Pixel coordinate grounding data:
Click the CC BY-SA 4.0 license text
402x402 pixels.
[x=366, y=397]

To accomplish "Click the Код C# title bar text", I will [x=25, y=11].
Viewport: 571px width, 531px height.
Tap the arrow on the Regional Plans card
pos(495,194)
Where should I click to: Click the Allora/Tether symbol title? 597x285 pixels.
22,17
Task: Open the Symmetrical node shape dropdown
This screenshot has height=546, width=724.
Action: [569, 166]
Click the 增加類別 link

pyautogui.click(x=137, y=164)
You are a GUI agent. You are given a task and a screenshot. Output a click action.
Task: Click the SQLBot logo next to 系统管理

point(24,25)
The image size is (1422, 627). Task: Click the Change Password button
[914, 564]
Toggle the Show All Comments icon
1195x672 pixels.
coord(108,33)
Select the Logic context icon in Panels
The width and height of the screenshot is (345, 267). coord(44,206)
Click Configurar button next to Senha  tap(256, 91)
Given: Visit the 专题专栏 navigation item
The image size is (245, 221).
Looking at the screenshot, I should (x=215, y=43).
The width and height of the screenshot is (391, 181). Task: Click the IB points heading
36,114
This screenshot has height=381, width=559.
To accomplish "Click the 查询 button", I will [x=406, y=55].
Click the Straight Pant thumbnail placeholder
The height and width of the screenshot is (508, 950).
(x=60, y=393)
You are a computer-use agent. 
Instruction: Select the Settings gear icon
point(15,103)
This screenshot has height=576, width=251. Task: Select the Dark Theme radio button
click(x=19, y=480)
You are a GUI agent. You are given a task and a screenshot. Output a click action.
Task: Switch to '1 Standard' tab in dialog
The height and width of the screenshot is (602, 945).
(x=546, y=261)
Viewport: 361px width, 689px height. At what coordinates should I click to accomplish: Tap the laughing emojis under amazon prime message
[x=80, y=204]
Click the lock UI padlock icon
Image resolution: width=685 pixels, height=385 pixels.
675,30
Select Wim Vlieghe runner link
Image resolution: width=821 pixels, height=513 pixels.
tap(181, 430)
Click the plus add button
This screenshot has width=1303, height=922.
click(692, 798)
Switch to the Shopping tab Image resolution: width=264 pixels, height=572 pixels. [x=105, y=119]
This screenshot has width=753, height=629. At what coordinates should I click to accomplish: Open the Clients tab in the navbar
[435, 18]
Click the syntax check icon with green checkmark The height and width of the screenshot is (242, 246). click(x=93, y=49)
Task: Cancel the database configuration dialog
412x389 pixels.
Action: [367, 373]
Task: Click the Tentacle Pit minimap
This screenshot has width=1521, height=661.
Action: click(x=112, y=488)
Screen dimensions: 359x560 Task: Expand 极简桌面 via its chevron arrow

§ **Action item**
Nothing beyond the line that contains "Task: Open the" belongs in the answer; reproduce the entries exactly from their first line through it.

§ **Answer area**
Click the CC BY-SA 4.0 license text
402x402 pixels.
[x=366, y=397]

To accomplish "Click the Код C# title bar text", I will [x=25, y=11].
Viewport: 571px width, 531px height.
Tap the arrow on the Regional Plans card
pos(495,194)
Where should I click to: Click the Allora/Tether symbol title? 597x285 pixels.
22,17
Task: Open the Symmetrical node shape dropdown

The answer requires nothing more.